Pinecone recently announced the public preview of its new serverless vector database, designed to reduce infrastructure management costs while improving the accuracy of generative AI applications.
According to the vector database specialist, the segregation of reads, writes, and storage significantly reduces expenses for workloads of all types and sizes. The multi-tenant compute layer facilitates on-demand retrieval using new indexing and retrieval algorithms, enabling memory-efficient vector search from blob storage.
Similarly to the pod-based indexes, Pinecone serverless supports live index updates, metadata filtering, hybrid search, and namespaces. Discussing the performances of the new option, Edo Liberty, founder and CEO of Pinecone, states:
Performance is also preserved. In fact, for warm namespaces, serverless indexes provide significantly lower latencies compared to pod-based indexes, with roughly the same level of recall. Warm namespaces are namespaces that receive queries regularly and, as a result, are cached locally in the multi-tenant workers. Cold-start queries will have higher latencies.
According to Pinecone, Retrieval Augmented Generation (RAG) combines Large Language Models (LLMs) with a vector database to enhance the LLM by incorporating knowledge for three distinct purposes: RAG can deliver recent information, leverage out-of-domain knowledge, and address hallucination.
In the article "Reimagining the vector database to enable knowledgeable AI", Ram Sriharsha, VP of engineering at Pinecone, describes why and how the team rebuilt Pinecone and discusses why vector databases are helpful:
LLMs are prone to hallucination. Researchers have shown RAG reduces the likelihood of hallucination even on data that the model was trained on. Moreover, RAG systems can cite the original sources of their information, allowing users to verify these sources or even use another model to verify that facts in answers have supported sources.
Jeremy Daly, CEO and founder of Ampt, comments instead:
This is touted as "a "breakthrough" to curb AI hallucinations", but given that other major databases are adding vector capabilities as well, analysts say they may see few takers.
Pinecone is not the only player in the market supporting vectors in serverless deployments, with other database and data platform providers offering serverless databases with vector support, including MongoDB and Snowflake.

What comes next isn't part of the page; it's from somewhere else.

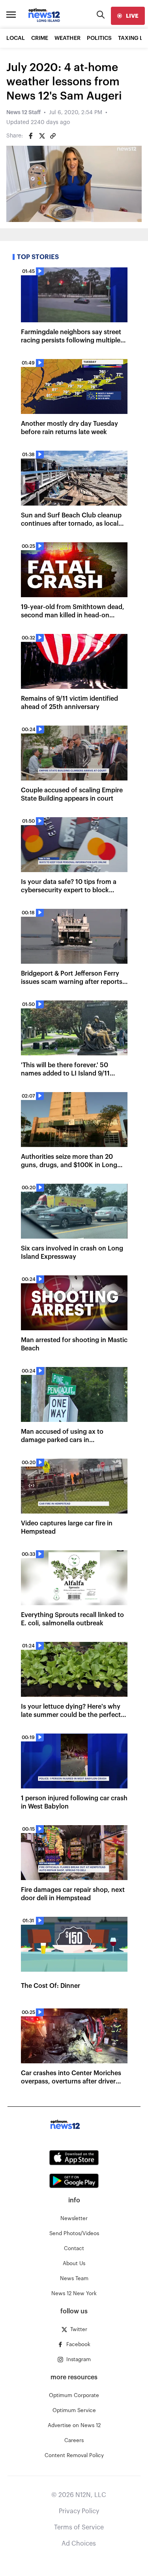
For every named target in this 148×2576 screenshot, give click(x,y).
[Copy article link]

While the company asserts that the majority of users will experience reduced costs with Pinecone Serverless as opposed to Pinecone pod-based indexes, it acknowledges that the current pricing is not fully optimized for high-throughput applications; there is a chance of reads being throttled, and pricing updates for high-throughput use cases are expected in the future.

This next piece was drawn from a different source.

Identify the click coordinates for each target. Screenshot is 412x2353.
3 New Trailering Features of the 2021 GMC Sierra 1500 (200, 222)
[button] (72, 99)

The new option has been well received by the community, with developers asking for higher read limits and options to move a workload from pods to serverless. Separately, the company released the Pinecone AWS Reference Architecture with Pulumi to deploy a distributed system that uses Pinecone Serverless to perform semantic search.
The initial preview of the serverless option is available in one AWS region only (us-west-2). However, Pinecone expects to introduce support in the future for additional regions as well as Azure and GCP.
Pinecone Serveless is available in public preview, at $0.33 USD per GB per month for storage, $8.25 USD per million read units, and $2 USD per million write units, with $100 USD usage credits to try the service.